Monday, November 12, 2012

The Guardians

They have been the guardians of what we hold dear, of what we enjoy without thought, of the nation, and of the idea that encompasses these things. While we have indulged the luxury of expressing what we think just and justified, while we have pondered the right and wrong of war, they have preserved for us that bubble of security and serenity in which we write and rail and make known our thoughts as a free people.
As the years of our lives have unfolded and a strange imperative geography has elbowed its way into our consciousness with once-unfamiliar names — Bastogne and Tarawa, Schweinfurt and Guadalcanal, Inchon and Danang, and Kuwait and Baghdad — the Guardians have always been there for us at the near ramparts and at the far reaches of the earth.
They have not all been brave, not all virtuous, or wise, or disciplined.
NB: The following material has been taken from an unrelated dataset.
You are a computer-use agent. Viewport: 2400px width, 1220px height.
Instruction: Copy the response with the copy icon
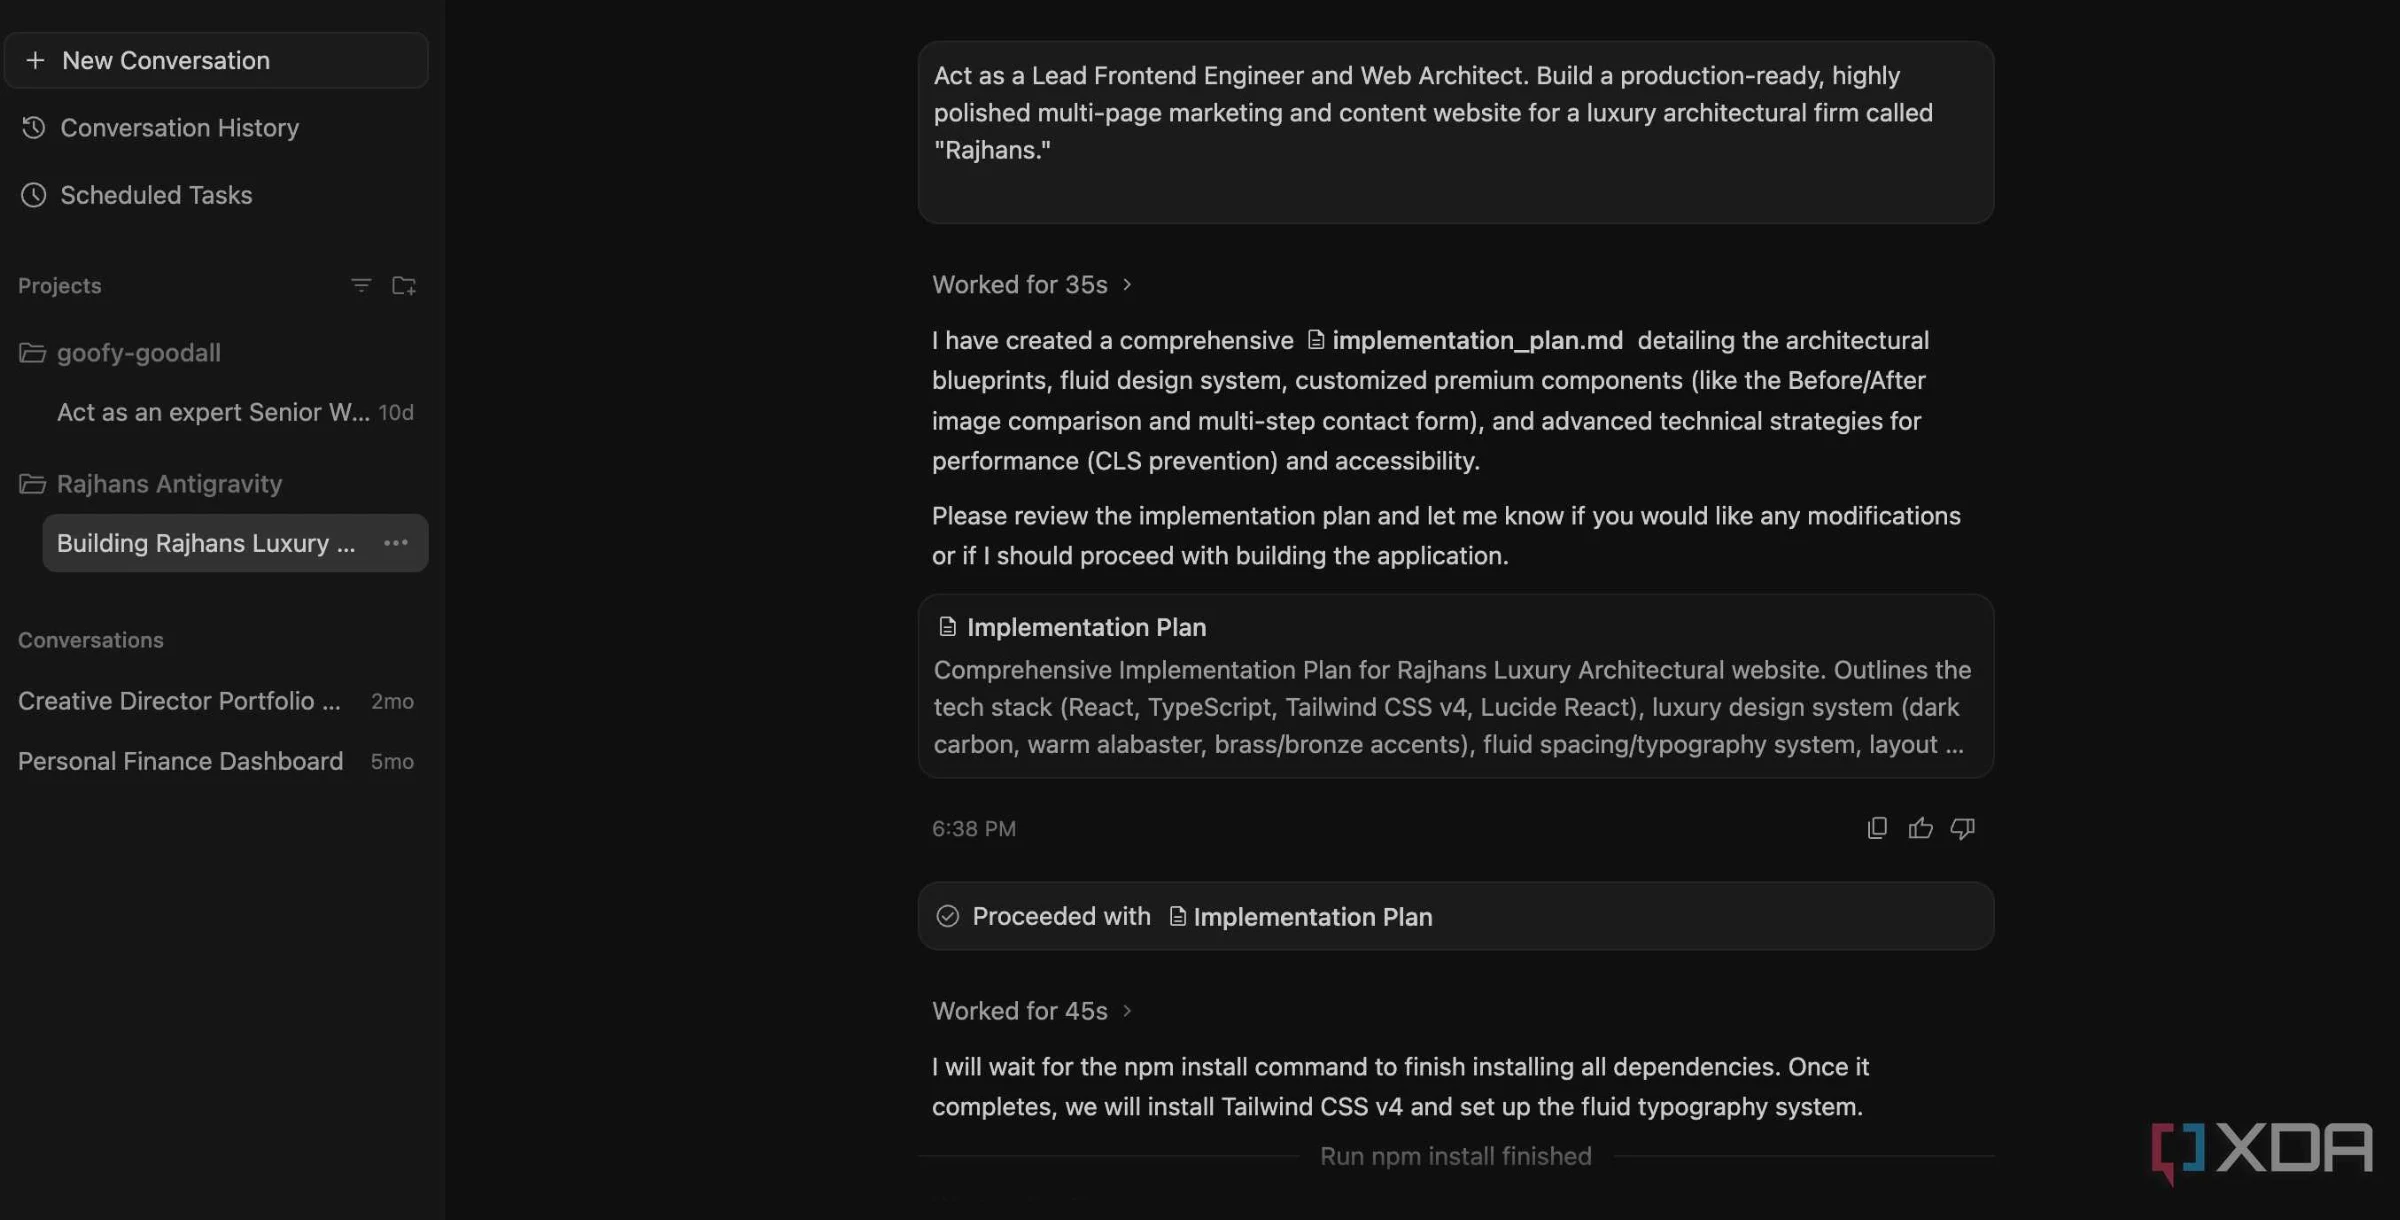pyautogui.click(x=1877, y=828)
They have not all felt the very fire of battle. Indeed, for all those who have winced and curled at the shell’s concussion or survived some hasty heroism in the face of the “rifle’s rapid rattle,” there are many whose service has been in some noisy engine room or at a clerk’s desk or a remote supply depot.
They have served with pride, with extraordinary courage, with a deep sense of duty. They have served with reluctance, with fear, with fateful resignation.
But they have been there.
They have always been where we as a nation needed them.
Yes, they get a little loud sometimes when they’ve had one too many down at the VFW. They look a little embarrassing to some when they try to suck in that paunch while marching with the American Legion on Memorial Day. And sometimes, in splendid detachment, we try to measure their pensions or medical benefits in dollars, totally ignorant of the fact that they must be figured in a dark hard coinage beyond our calculation — a coinage stamped at the cusp of harm and numbered in years lost in a Japanese prison camp or sleepless nights of cold terror on Pork Chop Hill or the hidden scars from that day the Humvee was ambushed in Iraq.